However, only persistent strings can be stored in this interned strings buffer, because you know PHP will free the request-bound memory between each request, when we are actually in the process of treating a request, no interned strings must be created as their pointers need to be freed at the end of the request. To accomplish that, we use a snapshot buffer that is reseted to its position at the end of the current request. So interned strings do work for request-scope allocations, but they are less efficient than "persistent" strings that get allocated at PHP startup and reused until PHP dies, because request-allocated interned strings are freed at the end of the current request and thus have a smaller lifecycle.

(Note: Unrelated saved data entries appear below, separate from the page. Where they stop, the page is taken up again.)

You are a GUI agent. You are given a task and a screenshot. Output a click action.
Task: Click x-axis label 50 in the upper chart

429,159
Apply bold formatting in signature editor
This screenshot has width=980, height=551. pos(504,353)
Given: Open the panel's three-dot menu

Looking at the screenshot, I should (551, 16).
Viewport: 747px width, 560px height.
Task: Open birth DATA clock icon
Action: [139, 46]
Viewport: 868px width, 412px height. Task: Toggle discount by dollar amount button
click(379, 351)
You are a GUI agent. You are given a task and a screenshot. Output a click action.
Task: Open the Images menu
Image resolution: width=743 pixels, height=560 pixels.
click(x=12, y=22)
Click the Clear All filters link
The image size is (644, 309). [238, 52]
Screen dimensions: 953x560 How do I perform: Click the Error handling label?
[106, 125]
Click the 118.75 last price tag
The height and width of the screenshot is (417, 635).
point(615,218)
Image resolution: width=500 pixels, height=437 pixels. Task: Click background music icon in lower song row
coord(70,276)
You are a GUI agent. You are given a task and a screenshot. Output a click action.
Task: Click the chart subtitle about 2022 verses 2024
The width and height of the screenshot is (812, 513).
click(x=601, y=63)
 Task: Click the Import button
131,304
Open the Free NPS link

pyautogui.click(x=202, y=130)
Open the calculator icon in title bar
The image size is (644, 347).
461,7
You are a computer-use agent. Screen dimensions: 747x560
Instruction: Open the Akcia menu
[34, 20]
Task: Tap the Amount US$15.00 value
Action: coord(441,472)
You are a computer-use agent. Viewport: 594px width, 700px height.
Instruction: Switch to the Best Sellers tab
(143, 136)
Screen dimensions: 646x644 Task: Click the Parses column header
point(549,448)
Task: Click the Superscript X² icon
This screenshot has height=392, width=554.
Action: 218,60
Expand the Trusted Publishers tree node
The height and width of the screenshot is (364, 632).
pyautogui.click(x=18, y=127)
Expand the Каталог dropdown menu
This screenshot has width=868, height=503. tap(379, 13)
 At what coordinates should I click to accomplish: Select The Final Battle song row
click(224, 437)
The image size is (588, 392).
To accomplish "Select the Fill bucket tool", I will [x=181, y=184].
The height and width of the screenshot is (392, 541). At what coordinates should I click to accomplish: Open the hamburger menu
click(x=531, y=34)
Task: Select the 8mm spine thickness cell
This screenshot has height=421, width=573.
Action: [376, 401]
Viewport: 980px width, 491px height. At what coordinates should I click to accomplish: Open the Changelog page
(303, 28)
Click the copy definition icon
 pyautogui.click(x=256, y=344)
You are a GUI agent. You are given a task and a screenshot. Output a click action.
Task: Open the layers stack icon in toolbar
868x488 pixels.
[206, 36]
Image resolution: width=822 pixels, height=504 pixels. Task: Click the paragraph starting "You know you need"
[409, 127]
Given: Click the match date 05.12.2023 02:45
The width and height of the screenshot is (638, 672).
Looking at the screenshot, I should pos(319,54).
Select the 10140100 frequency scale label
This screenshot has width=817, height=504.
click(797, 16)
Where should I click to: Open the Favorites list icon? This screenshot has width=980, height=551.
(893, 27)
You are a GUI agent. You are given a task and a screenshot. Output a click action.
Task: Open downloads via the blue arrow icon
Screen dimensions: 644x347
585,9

Here is how we prepare the buffer, at the very early startup stage of PHP (truncated) :

void zend_interned_strings_init(TSRMLS_D)
{
    size_t size = 1024 * 1024;

    CG(interned_strings_start) = malloc(size);

    CG(interned_strings_top) = CG(interned_strings_start);
    CG(interned_strings_snapshot_top) = CG(interned_strings_start);
    CG(interned_strings_end) = CG(interned_strings_start) + size;

    zend_hash_init(&CG(interned_strings), 0, NULL, NULL, 1);

    CG(interned_strings).nTableMask = CG(interned_strings).nTableSize - 1;
    CG(interned_strings).arBuckets = (Bucket **) pecalloc(CG(interned_strings).nTableSize, sizeof(Bucket *), CG(interned_strings).persistent);
}

I did truncate some code to ease understanding. What you first must spot, is that the interned string buffer is 1Mb large (1024*1024) and cannot be changed by the PHP user (INI setting). Effectively, when this buffer will be full, it will NOT be resized, and from that point the interned strings API will behave like if there is no interned strings : it will lead us to having malloc()ed our strings.

Now, to create an interned string, we internally use zend_new_interned_string() , and not malloc() or strdup() or anything else :

#define IS_INTERNED(s) \
    (((s) >= CG(interned_strings_start)) && ((s) < CG(interned_strings_end)))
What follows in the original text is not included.